Congress and the President Must Counteract the Wealth Inequality the Fed Will Create

By | March 23, 2020

Courtesy of Todd Phillips*

This morning, the Federal Reserve announced it would begin open-ended quantitative easing, offering to buy “Treasury securities and agency mortgage-backed securities in the amounts needed to support smooth market functioning and effective transmission of monetary policy.” This expands on its announcement last week that it’d buy up to $700 billion worth of the assets. Although QE is necessary in times of crisis to ensure that the financial system continues providing services to the non-financial economy, it has the side effect of increasing wealth inequality.

When the Fed commits to QE (or, presumably bonds under the new Primary Market Corporate Credit Facility and Secondary Market Corporate Credit Facility announced today), the Federal Reserve Bank of New York’s Open Market Trading Desk purchases assets from Primary Dealers, 24 of the largest Wall Street firms including Goldman Sachs, Bank of America, and J.P. Morgan. This has two effects: Primary Dealers have additional cash and the secondary market price for Treasuries and agency securities increases due to higher demand.

Although these effects are necessary in times of crisis to ensure the “plumbing” of the financial system operates smoothly, the beneficiaries of the Fed’s QE are the “haves,” with the “have nots” only getting anything that “trickles down” to them. The Primary Dealers increase their profits by using this additional cash to lend or make markets, and the holders of Treasuries and agency securities have higher asset values, increasing their wealth. If you don’t own Treasuries or agency securities when the Fed begins QE, you don’t benefit. The only hope for the 45% of Americans who own no securities at all is that QE beneficiaries invest in jobs.

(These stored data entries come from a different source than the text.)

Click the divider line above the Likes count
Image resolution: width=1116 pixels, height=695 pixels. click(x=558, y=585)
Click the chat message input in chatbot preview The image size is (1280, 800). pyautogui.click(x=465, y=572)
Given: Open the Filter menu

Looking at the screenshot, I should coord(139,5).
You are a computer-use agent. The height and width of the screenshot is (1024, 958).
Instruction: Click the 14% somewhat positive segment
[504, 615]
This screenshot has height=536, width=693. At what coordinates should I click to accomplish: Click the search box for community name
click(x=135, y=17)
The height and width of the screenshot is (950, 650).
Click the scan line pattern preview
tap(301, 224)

None of this is to say that the Fed shouldn’t do large-scale asset purchases when necessary. Without QE in the aftermath of the 2008 Financial Crisis, the “have nots” and many of the “haves” likely would have been much worse off, facing higher unemployment and lower, slower growth. Still, after the economy stabilized following the crisis, the wealthy lent to corporations, which used this borrowed money to buy back their stock and increase their share prices, further enriching the 10% of households who own 84% of the stocks. Not all of this can be blamed on QE and other monetary policy tools, but as David Wessel of Brookings summarized in 2015, “the real [non-financial] economy has done worse than the Fed had hoped and asset prices have done better than the Fed had expected.”

The responsibility of ensuring the Fed’s QE doesn’t result in greater wealth inequality falls on the elected branches of government to provide adequate fiscal policy. Following the Financial Crisis, not enough was done to support workers, instead allowing extreme wealth to concentrate at the top and the middle class to be squeezed.

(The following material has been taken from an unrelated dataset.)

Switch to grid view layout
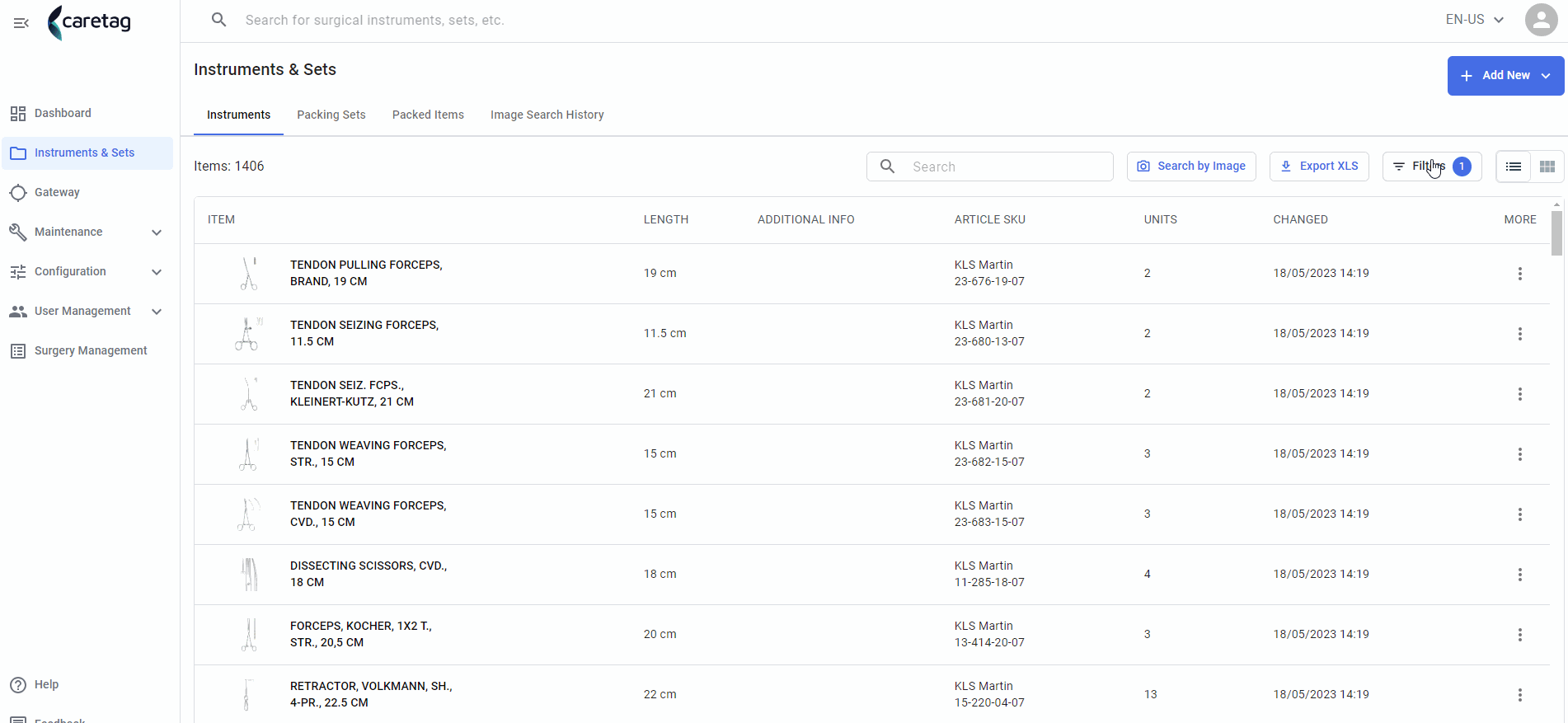The height and width of the screenshot is (723, 1568). [x=1547, y=167]
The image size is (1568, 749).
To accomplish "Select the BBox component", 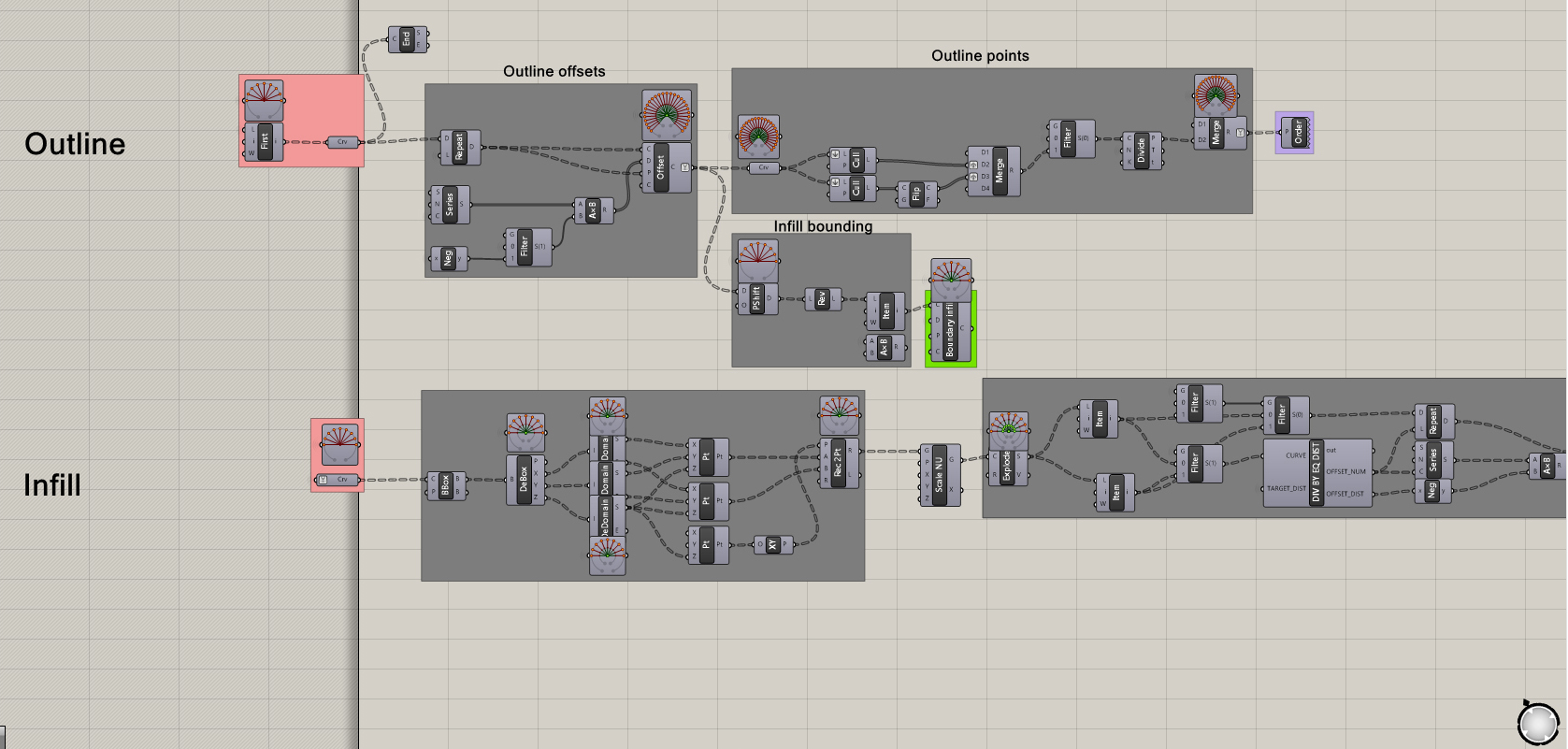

Congress and the President must act decisively now. As the House, Senate, and President debate a stimulus package, they should enact policies that would provide significant benefits to low- and moderate-income families and would allow the wealth to “trickle up” through the system to work in tandem with the Fed’s “trickle down” efforts. For example, the largest share of any stimulus payments should go to those with the lowest incomes. Any stimulus should also shore up state unemployment insurance programs, boost SNAP benefits and repeal recent efforts to limit SNAP eligibility, and increase funding for and the reach of Medicaid health insurance. To the extent that specific industries require bailouts to rescue the broader economy, Congress should place restrictions on those funds ensuring that employees are not let go, prohibit management-enriching bonuses and manipulative stock buybacks, and even consider wiping out shareholders’ equity. All these actions, and more, would work to reduce wealth inequality at a time when it would otherwise be rising.

All in all, the Federal Reserve is right to act quickly and decisively with quantitative easing; the economy and all members of the public—from the richest to the poorest—would be worse without it. However, elected officials must enact legislation to counteract any wealth inequality the Fed’s efforts create.

 

*Todd Phillips is a government lawyer in Washington, DC. This post expresses the author’s personal views alone.